After the conclusion of mandatory minicamps in the middle of June, the National Football League normally takes a break. The week after the Fourth of July is typically when things get back to normal after the holiday break. During this time, there isn’t much going on in terms of business for the NFL.
Here is a rundown of some of the most important unfinished business from the summer, some of which ought to be wrapped up before the start of training camps later this month.
In the latter half of June, a disciplinary hearing that lasted for three days was held to evaluate whether or not Watson had violated the NFL’s Personal Conduct Policy by engaging in allegedly inappropriate sexual conduct during a number of massage sessions. The deadline for post-hearing briefs was July 12th. It is possible that disciplinary officer Sue L. Robinson, a retired judge from the United States District Court, will issue a judgement at any time, but it is anticipated that the decision will be made before the Browns begin training camp on July 27.
The received wisdom indicates that the Browns quarterback will be suspended for a minimum of six games and possibly up to a full year. Because of the disciplinary action that was taken, both parties have the opportunity to file an appeal within three business days, provided that Robinson finds that a policy violation occurred. Robinson’s sentence might be increased, decreased, or kept the same depending on the outcome of the appeal, which would be presided over by Commissioner Roger Goodell or someone else he names as his designee.
If Watson receives a ban that lasts for the entirety of the 2022 regular season or longer, the fully guaranteed, five-year, $230 million contract that he signed as part of the March trade that sent him from the Texans to the Ravens will become null and void. In essence, Watson’s contract would be put on hold until 2023, at which point it would resume with tolling. This means that the year of his deal that was originally scheduled to begin in 2022 would now begin in 2023, and additional years in the contract would similarly be moved back by one year. Instead of Watson’s contract being up for renewal following the 2026 season, it would be done so following the 2027 season.
If the suspension was shorter, there would be no need for tolling. Since Watson’s base salary in 2022 is set to be $1.035 million, he will suffer a loss of $57,500 (which is equivalent to one-eighteenth of the $1.035 million) for every week that he is suspended. However, this only applies to the employee’s base compensation throughout the suspension period.
Because of the way the contract is written, Watson’s signing bonus of $44.965 million, which he received as part of the deal, will not be at risk in any of the two possible outcomes. In any scenario, Watson’s pay guarantees won’t be rendered null and void.
When it comes to signing a new deal, Jackson has kept his negotiation strategies private from the public eye. Under the terms of his fifth year option, which is worth $23.016 million, he is slated to participate in the 2022 season. Over the course of Jackson’s annual Funday with LJ event, which took place over the weekend in South Florida, he was a little more candid than usual.

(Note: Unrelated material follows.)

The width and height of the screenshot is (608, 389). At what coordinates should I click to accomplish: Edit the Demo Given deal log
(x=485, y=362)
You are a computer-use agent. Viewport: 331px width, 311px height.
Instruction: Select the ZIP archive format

He expressed to Safid Deen of USA Today that he was looking forward to signing a new contract before the start of training camp and that he did not intend to hold out.
Jackson, who represents himself in this matter, aroused eyebrows when he uploaded a picture to his social media sites that contained the words “I need $.” He asserted that it was not a message to the Ravens regarding his upcoming deal. Instead, he mentioned that it was from the movie “How High,” which is one of his favourites, and that he found the photo to be humorous.
Regardless of the circumstances, Jackson would be within his rights to insist on a fully guaranteed contract on par with Watson’s. Jackson has a greater amount of experience than Watson. In 2019, the year he was named Most Valuable Player of the NFL, he set a new single-season record for most rushing yards by a quarterback with 1,206 yards, and he also led the league in touchdown passes with 36. Watson has never even been selected for the first team All-Pro, much less won the NFL MVP award. There are also no worries regarding Jackson’s behaviour while he is not on the field of play.